PROBLEM REQUIREMENTS:
Find the line with "This screenshot has" in the records below, then please transcribe it and every later line exactly, omitting the pictures and adding nothing.

Records contained in a dataset:
+===+

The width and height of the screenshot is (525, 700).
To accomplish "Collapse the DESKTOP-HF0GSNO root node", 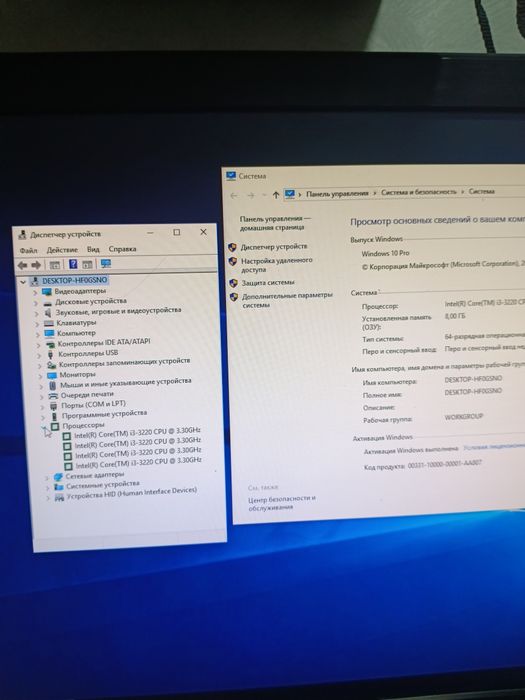I will [23, 282].
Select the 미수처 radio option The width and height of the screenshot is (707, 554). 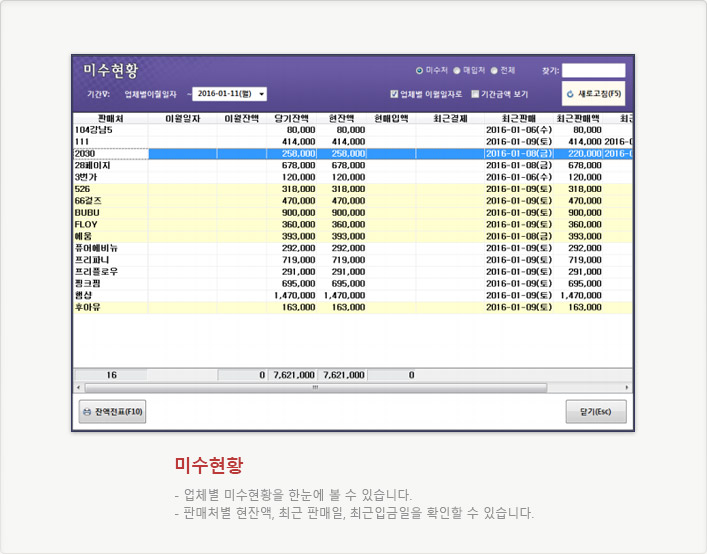click(420, 71)
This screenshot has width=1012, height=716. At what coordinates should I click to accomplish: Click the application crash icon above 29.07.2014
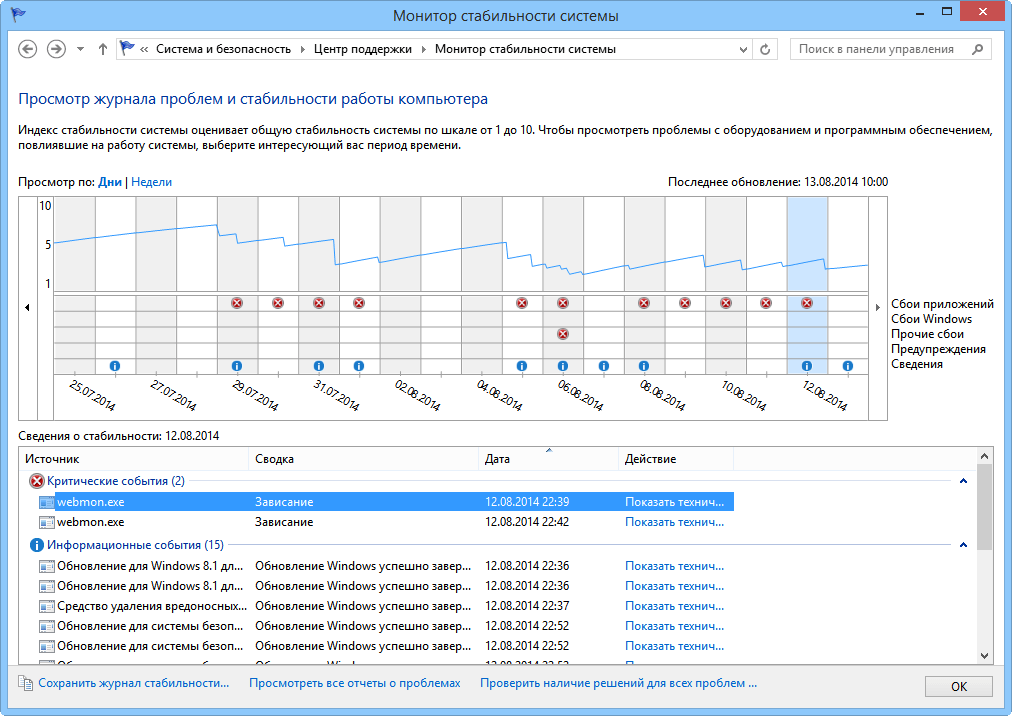click(237, 303)
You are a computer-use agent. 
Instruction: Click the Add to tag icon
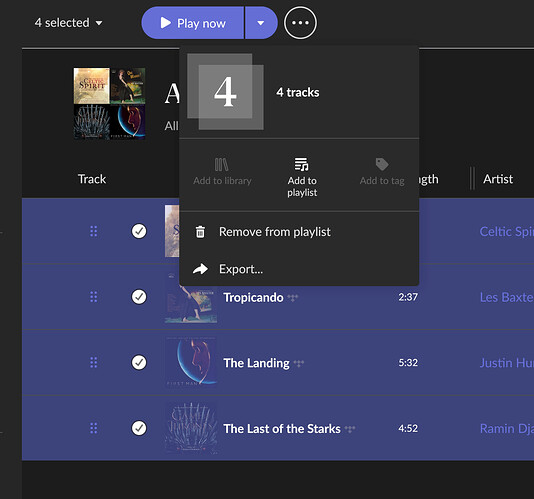(x=382, y=164)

+===+

TASK ANSWER:
This screenshot has width=1012, height=716. At what coordinates should I click to accomplish: Click the application crash icon above 29.07.2014
click(237, 303)
You are a computer-use agent. 
Instruction: Click the Add to tag icon
(x=382, y=164)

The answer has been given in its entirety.